§ **Activity**: Nothing but the lines from the one containing "Image resolution: width=1543" through the final line of the data should be repeated, and each must be exact.

§ **Saved data entries**:
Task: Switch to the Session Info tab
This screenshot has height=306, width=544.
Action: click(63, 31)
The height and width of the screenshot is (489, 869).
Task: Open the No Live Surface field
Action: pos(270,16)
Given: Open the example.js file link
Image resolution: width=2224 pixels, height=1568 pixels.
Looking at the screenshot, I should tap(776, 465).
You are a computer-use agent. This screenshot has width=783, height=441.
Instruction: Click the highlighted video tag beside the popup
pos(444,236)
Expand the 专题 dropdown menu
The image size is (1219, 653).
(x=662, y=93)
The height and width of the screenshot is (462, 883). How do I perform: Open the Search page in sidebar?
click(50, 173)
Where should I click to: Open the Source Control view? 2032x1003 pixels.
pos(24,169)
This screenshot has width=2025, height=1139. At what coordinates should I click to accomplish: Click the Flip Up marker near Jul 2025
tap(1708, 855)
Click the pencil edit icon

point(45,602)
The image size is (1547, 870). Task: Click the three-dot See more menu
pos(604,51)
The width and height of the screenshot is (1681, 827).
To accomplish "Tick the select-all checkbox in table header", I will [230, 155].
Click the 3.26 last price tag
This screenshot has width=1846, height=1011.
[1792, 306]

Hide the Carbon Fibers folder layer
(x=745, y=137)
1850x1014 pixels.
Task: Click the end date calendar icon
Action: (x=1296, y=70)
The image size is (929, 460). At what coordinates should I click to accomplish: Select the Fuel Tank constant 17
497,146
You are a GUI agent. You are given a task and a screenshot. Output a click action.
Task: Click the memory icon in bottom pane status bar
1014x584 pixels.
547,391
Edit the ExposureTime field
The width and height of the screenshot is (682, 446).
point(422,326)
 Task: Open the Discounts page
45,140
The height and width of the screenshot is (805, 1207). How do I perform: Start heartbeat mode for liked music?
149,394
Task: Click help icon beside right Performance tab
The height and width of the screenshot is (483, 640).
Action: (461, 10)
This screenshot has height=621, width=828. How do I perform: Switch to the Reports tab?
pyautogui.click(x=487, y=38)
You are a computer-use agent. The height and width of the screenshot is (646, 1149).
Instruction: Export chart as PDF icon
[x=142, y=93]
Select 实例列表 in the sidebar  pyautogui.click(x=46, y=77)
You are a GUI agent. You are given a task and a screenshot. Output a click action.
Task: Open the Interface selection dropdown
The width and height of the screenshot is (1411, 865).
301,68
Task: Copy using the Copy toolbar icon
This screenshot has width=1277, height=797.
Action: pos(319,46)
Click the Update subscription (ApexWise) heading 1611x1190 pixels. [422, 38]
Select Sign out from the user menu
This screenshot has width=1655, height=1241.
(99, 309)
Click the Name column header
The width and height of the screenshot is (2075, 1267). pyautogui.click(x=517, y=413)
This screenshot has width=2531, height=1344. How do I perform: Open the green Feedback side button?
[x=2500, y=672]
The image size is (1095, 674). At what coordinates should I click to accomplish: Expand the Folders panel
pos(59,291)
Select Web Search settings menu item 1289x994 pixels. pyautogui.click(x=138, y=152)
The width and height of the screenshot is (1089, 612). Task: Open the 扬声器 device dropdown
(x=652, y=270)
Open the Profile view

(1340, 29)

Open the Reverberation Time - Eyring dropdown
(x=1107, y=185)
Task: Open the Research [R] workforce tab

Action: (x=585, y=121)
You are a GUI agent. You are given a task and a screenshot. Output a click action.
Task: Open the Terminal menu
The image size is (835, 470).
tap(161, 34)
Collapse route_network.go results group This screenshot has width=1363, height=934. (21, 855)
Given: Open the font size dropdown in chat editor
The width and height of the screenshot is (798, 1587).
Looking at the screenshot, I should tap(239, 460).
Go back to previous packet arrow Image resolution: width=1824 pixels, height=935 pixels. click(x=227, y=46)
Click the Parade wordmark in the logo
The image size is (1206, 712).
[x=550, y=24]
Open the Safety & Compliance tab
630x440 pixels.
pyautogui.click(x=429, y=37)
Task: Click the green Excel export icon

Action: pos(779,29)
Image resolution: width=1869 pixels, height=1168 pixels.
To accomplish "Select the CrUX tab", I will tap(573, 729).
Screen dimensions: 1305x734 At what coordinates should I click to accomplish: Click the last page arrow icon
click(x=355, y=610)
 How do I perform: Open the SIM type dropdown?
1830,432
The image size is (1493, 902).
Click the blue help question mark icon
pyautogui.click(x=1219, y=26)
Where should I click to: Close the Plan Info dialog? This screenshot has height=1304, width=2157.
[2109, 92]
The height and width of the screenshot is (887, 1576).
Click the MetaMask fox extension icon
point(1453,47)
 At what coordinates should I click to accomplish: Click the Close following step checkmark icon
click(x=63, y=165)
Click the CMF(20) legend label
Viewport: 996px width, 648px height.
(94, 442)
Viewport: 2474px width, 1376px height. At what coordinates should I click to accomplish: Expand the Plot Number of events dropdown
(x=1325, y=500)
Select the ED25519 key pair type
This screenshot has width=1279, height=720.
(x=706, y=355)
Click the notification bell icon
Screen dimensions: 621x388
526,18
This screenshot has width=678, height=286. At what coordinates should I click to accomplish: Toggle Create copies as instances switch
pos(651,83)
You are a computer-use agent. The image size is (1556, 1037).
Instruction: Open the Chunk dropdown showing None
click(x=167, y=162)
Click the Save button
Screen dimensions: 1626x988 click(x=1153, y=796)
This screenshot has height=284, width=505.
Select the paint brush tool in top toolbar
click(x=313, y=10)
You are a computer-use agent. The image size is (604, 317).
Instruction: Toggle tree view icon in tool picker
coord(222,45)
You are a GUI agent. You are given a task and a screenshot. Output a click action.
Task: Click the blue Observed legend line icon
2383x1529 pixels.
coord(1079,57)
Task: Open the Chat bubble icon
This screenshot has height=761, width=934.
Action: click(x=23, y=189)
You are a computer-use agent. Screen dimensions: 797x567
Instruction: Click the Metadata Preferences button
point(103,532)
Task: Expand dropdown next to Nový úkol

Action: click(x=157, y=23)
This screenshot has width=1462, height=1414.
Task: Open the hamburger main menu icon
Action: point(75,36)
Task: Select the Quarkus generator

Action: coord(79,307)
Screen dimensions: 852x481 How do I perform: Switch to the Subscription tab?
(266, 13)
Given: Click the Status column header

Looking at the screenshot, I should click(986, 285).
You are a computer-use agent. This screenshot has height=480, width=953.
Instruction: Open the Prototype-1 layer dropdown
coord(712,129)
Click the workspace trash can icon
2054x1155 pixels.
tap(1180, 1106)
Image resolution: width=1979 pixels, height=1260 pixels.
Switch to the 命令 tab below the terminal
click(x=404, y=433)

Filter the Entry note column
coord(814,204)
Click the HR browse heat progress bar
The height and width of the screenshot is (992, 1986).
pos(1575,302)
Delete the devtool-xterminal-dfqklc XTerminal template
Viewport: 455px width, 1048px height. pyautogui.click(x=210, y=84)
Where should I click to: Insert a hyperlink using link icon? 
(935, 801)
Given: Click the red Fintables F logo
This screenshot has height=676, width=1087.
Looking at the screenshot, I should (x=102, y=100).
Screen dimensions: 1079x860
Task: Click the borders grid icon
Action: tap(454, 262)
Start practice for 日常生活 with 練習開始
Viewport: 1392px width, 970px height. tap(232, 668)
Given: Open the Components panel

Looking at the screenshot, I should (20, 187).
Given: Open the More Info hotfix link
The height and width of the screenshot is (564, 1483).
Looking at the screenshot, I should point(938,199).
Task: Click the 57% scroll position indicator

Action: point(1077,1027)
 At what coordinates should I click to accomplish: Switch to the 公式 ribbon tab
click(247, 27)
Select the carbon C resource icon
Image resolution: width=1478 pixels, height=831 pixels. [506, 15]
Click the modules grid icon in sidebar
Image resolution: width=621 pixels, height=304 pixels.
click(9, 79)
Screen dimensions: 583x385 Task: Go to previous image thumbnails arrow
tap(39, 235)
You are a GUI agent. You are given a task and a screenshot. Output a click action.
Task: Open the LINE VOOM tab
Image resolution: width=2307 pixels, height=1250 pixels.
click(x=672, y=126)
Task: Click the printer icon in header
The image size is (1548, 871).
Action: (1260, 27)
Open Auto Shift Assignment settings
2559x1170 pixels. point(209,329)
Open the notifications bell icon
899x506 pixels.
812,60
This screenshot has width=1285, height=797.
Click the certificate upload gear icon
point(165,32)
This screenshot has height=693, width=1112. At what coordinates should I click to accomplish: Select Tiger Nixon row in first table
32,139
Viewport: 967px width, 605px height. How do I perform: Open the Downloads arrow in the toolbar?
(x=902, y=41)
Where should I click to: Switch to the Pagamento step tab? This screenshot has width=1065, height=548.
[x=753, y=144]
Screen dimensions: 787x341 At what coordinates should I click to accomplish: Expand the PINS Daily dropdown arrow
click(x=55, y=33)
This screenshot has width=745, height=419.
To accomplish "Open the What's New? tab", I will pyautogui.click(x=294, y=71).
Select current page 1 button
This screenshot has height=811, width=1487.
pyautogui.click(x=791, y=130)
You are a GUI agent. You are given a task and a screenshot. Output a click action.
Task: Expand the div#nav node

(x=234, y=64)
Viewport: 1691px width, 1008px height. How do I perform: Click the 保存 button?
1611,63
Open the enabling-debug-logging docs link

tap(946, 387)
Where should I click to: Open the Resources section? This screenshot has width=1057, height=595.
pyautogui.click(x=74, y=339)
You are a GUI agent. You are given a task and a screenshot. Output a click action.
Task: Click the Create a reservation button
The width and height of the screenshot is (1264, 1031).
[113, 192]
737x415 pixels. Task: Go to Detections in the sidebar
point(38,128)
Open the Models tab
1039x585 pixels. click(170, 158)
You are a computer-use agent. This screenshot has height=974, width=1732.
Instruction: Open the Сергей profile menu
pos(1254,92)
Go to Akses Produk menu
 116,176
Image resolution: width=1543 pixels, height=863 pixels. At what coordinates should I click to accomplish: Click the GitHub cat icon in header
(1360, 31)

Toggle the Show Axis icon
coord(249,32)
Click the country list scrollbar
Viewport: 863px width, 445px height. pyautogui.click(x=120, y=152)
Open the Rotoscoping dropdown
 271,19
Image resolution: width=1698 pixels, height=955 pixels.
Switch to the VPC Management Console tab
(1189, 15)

§ **Task response**:
Image resolution: width=1543 pixels, height=863 pixels. At what coordinates should I click to accomplish: Click the GitHub cat icon in header
(1360, 31)

Toggle the Show Axis icon
coord(249,32)
Click the country list scrollbar
Viewport: 863px width, 445px height. pyautogui.click(x=120, y=152)
Open the Rotoscoping dropdown
 271,19
Image resolution: width=1698 pixels, height=955 pixels.
Switch to the VPC Management Console tab
(1189, 15)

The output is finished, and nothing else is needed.